## Exercise prompt
Please give back only the lines below from the one containing "Shapeable Track Light (132, 252)" to the one containing "Service (267, 2470)", each repeated word for word, both ends included.

##### Records provided

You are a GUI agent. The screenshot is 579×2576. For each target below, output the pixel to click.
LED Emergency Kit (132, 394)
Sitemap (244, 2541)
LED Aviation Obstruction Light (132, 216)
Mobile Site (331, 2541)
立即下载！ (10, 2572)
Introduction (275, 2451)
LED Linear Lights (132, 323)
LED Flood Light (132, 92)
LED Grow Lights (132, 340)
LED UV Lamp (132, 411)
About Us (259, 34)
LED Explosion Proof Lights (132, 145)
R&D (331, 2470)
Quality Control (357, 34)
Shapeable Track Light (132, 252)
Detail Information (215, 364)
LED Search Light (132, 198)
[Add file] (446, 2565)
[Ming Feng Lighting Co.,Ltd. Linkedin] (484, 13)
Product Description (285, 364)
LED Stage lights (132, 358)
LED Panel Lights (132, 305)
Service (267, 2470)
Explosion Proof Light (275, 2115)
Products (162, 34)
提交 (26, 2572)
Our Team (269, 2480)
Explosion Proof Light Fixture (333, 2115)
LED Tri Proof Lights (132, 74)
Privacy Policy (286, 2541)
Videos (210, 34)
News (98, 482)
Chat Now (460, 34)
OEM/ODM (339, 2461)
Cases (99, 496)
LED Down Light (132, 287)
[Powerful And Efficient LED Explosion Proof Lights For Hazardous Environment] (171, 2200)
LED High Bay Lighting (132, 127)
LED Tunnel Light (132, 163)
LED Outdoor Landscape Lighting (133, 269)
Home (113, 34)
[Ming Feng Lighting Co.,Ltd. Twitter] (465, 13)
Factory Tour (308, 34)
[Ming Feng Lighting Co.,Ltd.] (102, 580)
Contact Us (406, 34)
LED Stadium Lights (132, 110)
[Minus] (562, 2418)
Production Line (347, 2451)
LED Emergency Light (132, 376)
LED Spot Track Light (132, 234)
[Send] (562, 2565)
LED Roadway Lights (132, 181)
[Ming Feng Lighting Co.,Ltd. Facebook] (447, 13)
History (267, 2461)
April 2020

##########

## Task solution
Shapeable Track Light (132, 252)
Detail Information (215, 364)
LED Search Light (132, 198)
[Add file] (446, 2565)
[Ming Feng Lighting Co.,Ltd. Linkedin] (484, 13)
Product Description (285, 364)
LED Stage lights (132, 358)
LED Panel Lights (132, 305)
Service (267, 2470)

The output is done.